Basics

In hydroponics and the associated aquaponics, there are different methods to supply the plants with nutrients. These can be divided into active and passive systems. Passive systems have the advantage of being independent of the power supply. Their efficiency is lower than that of active approaches.

Passive and Active Hydroponic Systems

Passive hydroponic systems are systems that function without a power supply. Active hydroponics uses pumps, aerators, humidifiers or spray nebulisers. These require electricity. Active hydroponic systems are more complex in design, but many times more effective in terms of plant growth due to the oxygen input. 

Overview

Schematic of an aquaponics system 

 A brief overview of the most common systems in aqua- and hydroponics

Passive Hydroponics: Wick Watering

The wick system (Wick Watering) does not require any moving parts or electricity. The plants are cultivated in a substrate that is supplied with the nutrient solution through the capillary action of the "wick". Supplying the plants via this system is not very effective. In addition, the wick can largely lose its nutrient transport properties due to mineral deposits. Another disadvantage is that no extra oxygen is supplied to the roots. The system is technically simple but plant growth is slower than with other active hydroponic systems.

Pros:

• cheap purchase
• without electricity
• without technology
• low nutrient consumption
• low control effort

Cons:

• very low yield
• slow growth

Active Hydroponics: Ebb and Flood Systems

Ebb and flood systems (Ebb and Flood or Flood and Drain) use pumps (4) that flood the plants with the nutrient solution in a time-controlled manner (2). The plants are embedded in a net pot. After the pump is turned off, the excess nutrient solution is returned to the reservoir (1) via an overflow (3). Often a residual amount is left to make the system less vulnerable in case the pumps should ever fail, enough water remains in the plant basin as the overflow ensures a minimum water supply.

- - - - - - -

## Given task 1
According to the overview of hydroponic systems, what advantage do passive systems have over active ones?
## Given task 2
Pick up the overview of hydroponic systems after its final sentence and continue writing it.

## Collected material
- - - - - - -

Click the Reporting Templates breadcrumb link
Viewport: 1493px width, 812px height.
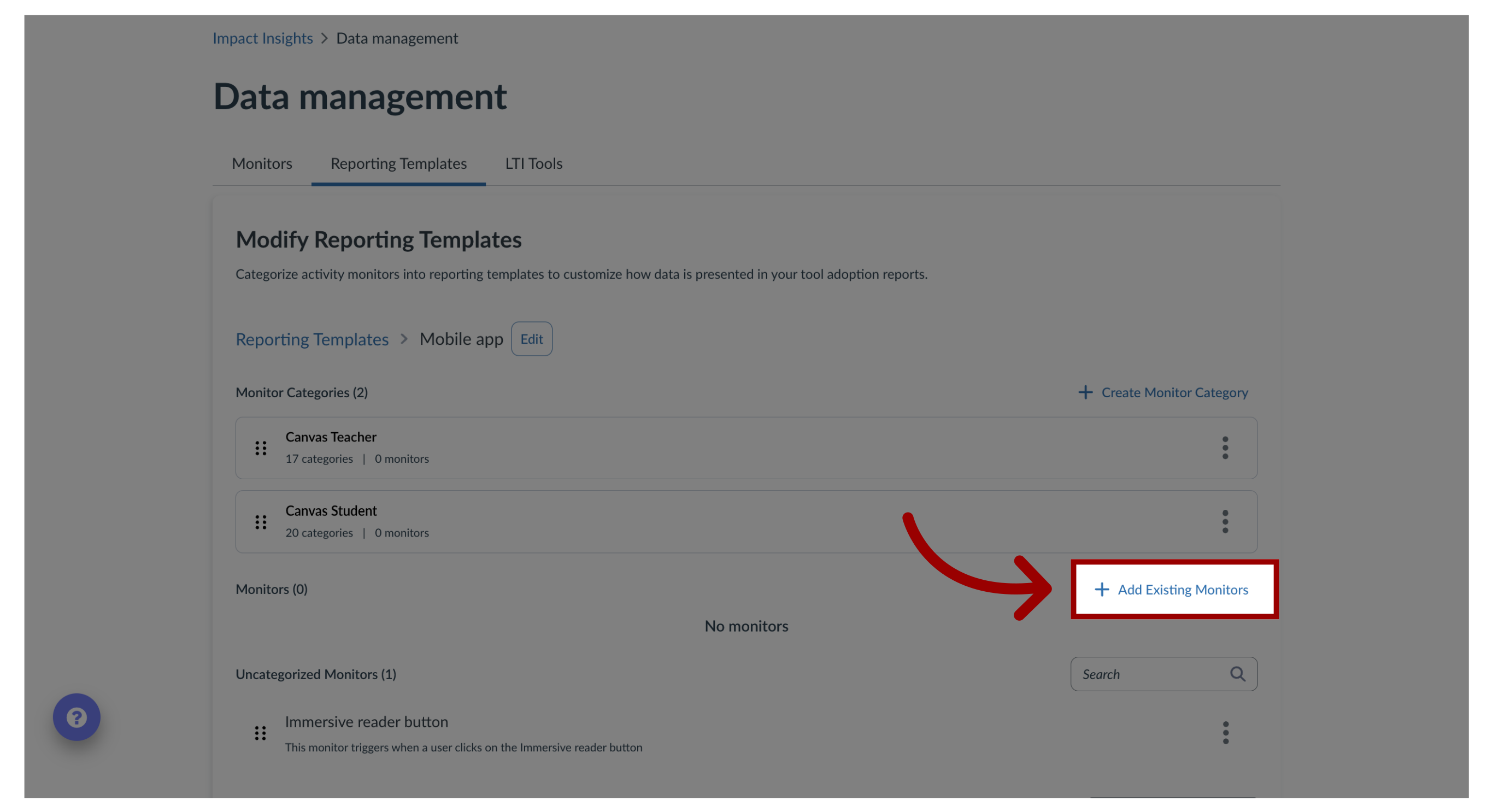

- - - - - - -

## Final answer 1
They are independent of the power supply.

## Final answer 2
By raising and lowering the liquid level (2), oxygen is introduced in the root area, which leads to more intensive plant growth. An electronic control system must adapt the ebb and flow rhythm to the requirements of the plants.

Pros:

• low nutrient consumption
• low water consumption
• high yield
• in case of power or pump failure: no crop loss

Cons:

• high purchase costs
• power supply necessary
• Control effort

Active Hydroponics: NFT - Nutrient Film Technic

NFT or Nutrient Film Technic (NFT) systems provide a permanent flow of nutrients that flow around the roots in a thin "film". A pump conveys the nutrient solution to an inclined plane on which the plant roots lie, thus providing them with a continuous supply. The constant flow prevents nutrient build-up.

NFT systems also add oxygen to the nutrient solution, for example through downpipes or intermeshing systems. The plant substrate is usually dispensed with, so that the roots have direct access to nutrients and oxygen and can thus grow quickly.

A disadvantage is the loss of all plants in case of defective pumps or power failure.

Pros:

• low nutrient consumption
• low water consumption
• very high yield

Cons:

• high purchase costs
• power supply necessary
• Control effort
• in case of power or pump failure: loss of harvest

Active Hydroponics: DWC - Deep Water Culture.

In deep water culture systems, also known as DWC systems, already rooted plants are placed in a net pot on a floating plate in the liquid reservoir, like a raft. To stabilise the plant, the net pot can be filled with substrate, such as clay balls. The roots hang directly in the nutrient solution, which is enriched with oxygen. This is done by means of an air pump and aeration stones that introduce very fine air bubbles into the water.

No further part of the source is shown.